2020年2月5日のニュースをお届けします。大学教育の常識を覆すような改革が、京都の地で進行中です。京都先端科学大学が2020年4月に開設する工学部は、単なる新しい学部の枠を超え、まさに日本の教育界における「革命」となる可能性を秘めています。運営法人理事長を務めるのは、世界的メーカー・日本電産を一代で築き上げた永守重信氏。彼の手腕が、これからの大学教育にどのような化学反応を起こすのか、期待が高まります。

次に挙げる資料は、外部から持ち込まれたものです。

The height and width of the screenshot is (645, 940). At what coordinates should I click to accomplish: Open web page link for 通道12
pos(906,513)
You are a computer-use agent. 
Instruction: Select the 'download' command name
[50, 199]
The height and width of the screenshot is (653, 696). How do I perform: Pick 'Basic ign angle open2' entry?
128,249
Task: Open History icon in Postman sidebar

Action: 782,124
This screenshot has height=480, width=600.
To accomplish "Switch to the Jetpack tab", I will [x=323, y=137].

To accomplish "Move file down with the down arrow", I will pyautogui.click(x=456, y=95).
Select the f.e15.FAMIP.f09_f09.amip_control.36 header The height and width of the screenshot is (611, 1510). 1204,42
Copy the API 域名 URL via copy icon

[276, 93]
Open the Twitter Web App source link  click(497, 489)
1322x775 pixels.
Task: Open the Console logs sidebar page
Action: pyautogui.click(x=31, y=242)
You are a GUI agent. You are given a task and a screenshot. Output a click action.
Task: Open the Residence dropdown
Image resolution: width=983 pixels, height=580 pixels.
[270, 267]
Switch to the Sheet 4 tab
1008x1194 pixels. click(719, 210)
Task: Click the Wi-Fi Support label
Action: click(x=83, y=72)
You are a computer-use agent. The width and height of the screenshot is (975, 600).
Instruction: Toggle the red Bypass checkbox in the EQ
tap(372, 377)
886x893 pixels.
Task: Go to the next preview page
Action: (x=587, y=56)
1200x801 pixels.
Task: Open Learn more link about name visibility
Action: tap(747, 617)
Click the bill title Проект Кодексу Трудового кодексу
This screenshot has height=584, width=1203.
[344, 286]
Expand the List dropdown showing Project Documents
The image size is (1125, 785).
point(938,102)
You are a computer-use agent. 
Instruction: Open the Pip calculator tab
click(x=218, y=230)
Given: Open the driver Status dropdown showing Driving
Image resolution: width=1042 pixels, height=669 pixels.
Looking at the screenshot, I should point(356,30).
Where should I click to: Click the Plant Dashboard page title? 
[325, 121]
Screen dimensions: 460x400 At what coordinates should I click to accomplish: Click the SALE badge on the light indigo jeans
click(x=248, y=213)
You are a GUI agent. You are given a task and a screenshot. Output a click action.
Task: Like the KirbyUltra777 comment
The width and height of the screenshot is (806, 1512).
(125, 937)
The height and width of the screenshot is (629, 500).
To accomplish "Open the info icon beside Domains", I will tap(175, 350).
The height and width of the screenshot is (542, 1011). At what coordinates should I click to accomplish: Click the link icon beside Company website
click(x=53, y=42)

この工学部の最大の特徴は、徹底した「即戦力」の育成です。永守氏が掲げる方針は極めて明快で、ノーベル賞学者を目指すのではなく、企業が喉から手が出るほど欲しがる、英語が話せて専門スキルを持つ人材を育てること。この理念を体現するため、専門科目の授業はすべて英語で行われる予定です。
理論よりも実践!「キャップストーン」が育む現場の力
特筆すべきは、理系学部では珍しく「卒業研究」を廃止している点です。その代わり、企業から実際の課題をもらい、解決策を導き出す「キャップストーン」プログラムが導入されます。これは、大学で学んだ知識を机上の空論で終わらせず、社会のニーズに応えるための実践力を鍛え上げる独自の手法です。
学生たちは、例えば「強度を保ったまま部品を10%軽量化せよ」といった難題に対し、4人1チームとなって挑みます。企業のエンジニアの前でプレゼンテーションを行うその姿は、学生というより、もはやプロのエンジニアに近いと言えるでしょう。SNS上でも「これぞ、企業が求めていた本当の教育ではないか」「座学に偏りがちな大学教育への強烈なアンチテーゼだ」と、その先進的な試みに大きな関心が寄せられています。
偏差値の時代は終わった?永守流が目指す「実力主義」の未来
現在、同大学の工学部の偏差値は40台後半から50台前半ですが、永守氏は「偏差値やブランド重視の社会は終わった」と断言します。掲げる目標は2030年までに世界大学ランキングで199位以内に入ること。一見無謀とも思える高い目標ですが、優秀な海外教員の確保や、多様な文化を持つ留学生とのチームワークを通じて、世界で通用する人材を輩出する計画です。
私個人としても、このアプローチには非常に賛同します。これからの日本社会は、過去のブランド力よりも、現場で課題を発見し、解決する「地頭の良さ」と「行動力」が求められるからです。理論を学ぶことはもちろん大切ですが、それをいかにビジネスへ繋げるかという視点を持った学生が、今後の日本を牽引していくのではないでしょうか。この「永守流」の実践教育が、閉塞感のある大学教育に風穴を開けてくれることを強く期待しています。